A visit to the neurologist to discuss recent events left me with disquieting, disturbing, divided feelings. The odd spell Michael experienced at breakfast one morning two weeks ago, when described to two different doctors this week, elicited two disparate theories: one suggested seizure, the other a low blood pressure attack. Neither was present at the time of the attack, of course, to offer a proper assessment, nor is Michael well enough to undergo any diagnostic testing beyond the basics. Medication for the latter theory was prescribed, though yet to be administered as I struggle with doubt and fear that this drug might exacerbate Michael's tendency toward very high spikes in his blood pressure at times, the erratic highs and lows apparently characteristic of the dysautonomia in advanced PD patients but could also be explained by his longstanding, underlying heart condition. I am also not convinced this event was just a low blood pressure moment, especially since the reading, taken nearly immediately, was extremely high. I have witnessed many of his orthostatic hypotension events and this was nothing like them. More research is required before I can comfortably make that decision to start him on the drug and if I do, Michael will need careful monitoring.

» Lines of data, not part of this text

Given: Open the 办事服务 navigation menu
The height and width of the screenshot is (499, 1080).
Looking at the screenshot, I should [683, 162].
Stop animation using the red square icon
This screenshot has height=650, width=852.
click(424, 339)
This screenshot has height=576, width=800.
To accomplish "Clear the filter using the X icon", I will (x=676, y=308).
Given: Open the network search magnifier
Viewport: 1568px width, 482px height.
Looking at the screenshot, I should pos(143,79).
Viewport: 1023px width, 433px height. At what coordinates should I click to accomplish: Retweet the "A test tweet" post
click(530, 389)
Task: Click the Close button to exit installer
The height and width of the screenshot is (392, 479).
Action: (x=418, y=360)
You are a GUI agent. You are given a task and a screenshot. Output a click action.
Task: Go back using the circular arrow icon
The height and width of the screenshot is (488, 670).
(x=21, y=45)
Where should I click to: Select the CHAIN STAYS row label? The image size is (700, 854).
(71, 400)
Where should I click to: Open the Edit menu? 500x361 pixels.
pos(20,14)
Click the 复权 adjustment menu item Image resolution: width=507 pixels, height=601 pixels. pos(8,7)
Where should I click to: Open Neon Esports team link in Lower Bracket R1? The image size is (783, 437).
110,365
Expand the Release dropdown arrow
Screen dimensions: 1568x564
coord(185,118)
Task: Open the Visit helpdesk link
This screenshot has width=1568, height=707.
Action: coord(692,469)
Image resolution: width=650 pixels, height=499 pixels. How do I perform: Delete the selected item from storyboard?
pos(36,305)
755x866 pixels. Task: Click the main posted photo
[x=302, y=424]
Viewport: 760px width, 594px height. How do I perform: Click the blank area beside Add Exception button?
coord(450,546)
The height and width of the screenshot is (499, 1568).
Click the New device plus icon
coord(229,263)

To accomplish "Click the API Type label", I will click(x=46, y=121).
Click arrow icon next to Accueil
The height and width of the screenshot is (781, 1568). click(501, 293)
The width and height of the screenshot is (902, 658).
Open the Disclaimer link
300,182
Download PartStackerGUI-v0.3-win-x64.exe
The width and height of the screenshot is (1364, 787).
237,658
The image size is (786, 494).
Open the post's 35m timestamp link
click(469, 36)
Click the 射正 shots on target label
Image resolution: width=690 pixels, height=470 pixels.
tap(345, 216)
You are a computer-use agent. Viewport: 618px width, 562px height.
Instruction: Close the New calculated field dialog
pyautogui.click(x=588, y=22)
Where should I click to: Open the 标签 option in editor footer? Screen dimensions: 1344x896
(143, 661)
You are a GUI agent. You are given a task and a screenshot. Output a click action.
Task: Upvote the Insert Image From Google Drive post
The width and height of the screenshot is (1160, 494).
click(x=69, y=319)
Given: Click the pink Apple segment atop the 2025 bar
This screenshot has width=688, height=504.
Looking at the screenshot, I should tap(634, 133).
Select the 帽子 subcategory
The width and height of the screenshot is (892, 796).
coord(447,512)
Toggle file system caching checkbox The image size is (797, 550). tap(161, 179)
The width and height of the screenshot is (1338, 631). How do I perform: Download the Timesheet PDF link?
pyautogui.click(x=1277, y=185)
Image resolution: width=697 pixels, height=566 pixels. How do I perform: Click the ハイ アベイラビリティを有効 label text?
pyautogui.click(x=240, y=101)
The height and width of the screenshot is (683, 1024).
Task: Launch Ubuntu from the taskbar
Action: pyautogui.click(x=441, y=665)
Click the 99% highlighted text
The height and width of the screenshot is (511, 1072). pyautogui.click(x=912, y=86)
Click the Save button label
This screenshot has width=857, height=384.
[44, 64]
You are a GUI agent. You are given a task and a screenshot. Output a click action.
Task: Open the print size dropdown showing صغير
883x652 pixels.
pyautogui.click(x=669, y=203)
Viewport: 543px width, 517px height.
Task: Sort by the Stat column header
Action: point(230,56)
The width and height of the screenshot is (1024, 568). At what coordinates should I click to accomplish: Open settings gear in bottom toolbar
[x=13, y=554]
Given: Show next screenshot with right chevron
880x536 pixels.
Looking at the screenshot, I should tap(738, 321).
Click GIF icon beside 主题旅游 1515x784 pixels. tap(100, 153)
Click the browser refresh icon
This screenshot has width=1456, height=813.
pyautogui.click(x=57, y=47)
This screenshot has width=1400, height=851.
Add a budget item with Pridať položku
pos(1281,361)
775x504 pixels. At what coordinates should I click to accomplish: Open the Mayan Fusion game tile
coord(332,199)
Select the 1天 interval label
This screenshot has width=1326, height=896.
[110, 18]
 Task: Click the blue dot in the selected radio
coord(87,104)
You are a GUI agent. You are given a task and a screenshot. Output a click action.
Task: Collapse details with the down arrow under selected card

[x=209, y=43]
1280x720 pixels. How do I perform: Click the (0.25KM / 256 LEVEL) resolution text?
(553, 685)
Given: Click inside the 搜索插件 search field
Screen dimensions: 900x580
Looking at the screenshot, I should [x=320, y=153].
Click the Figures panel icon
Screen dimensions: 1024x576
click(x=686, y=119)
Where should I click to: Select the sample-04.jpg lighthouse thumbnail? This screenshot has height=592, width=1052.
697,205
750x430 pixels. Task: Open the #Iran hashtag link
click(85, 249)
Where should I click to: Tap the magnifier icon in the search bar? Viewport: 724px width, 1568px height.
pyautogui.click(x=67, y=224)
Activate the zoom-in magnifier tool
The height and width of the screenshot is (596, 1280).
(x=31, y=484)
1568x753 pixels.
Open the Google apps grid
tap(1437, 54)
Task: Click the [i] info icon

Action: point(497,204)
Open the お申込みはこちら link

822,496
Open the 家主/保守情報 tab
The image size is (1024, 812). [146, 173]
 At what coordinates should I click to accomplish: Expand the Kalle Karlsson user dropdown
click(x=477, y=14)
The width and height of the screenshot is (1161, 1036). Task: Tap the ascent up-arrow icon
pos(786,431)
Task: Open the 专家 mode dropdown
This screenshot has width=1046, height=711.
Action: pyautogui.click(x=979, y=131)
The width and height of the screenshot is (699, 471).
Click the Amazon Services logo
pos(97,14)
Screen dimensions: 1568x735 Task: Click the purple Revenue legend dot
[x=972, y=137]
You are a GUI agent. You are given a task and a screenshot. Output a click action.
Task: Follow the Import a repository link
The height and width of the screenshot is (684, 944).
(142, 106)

Added to that concern this week a distressed friend confided dysfunctional family issues, revealing to me information I should not know. Further disturbance in my equanimity.

The troubled week was bookended by Death: a good friend on the first Sunday, my dear old aunt on the second. We had just visited the grieving family of the first death the day before and shed a lot of tears when Auntie Joyce's sad news reached us. Her death was not unexpected after she had suffered a massive stroke a month earlier, but sad nonetheless, especially for me since I was unable to visit her in England before she died and cannot attend her funeral. A kindly aunt to us, she was my last living blood relative of that generation. She will be sorely missed as will my friend who left this world far too soon at the age of 62.

So this week I am trying to take charge and dispel all the sad and negative energy generated and dominated by the D-words.  I am changing my vocabulary, refusing to acknowledge the hold they can have on us and keep us down. I am choosing instead to embrace the light that increases daily, to participate, if only in prayer, in the Baha'i fast that precedes the New Year on March 21st, a time of revitalization and joy. These are all issues of a transient life, after all, and how I let them affect me is up to me alone.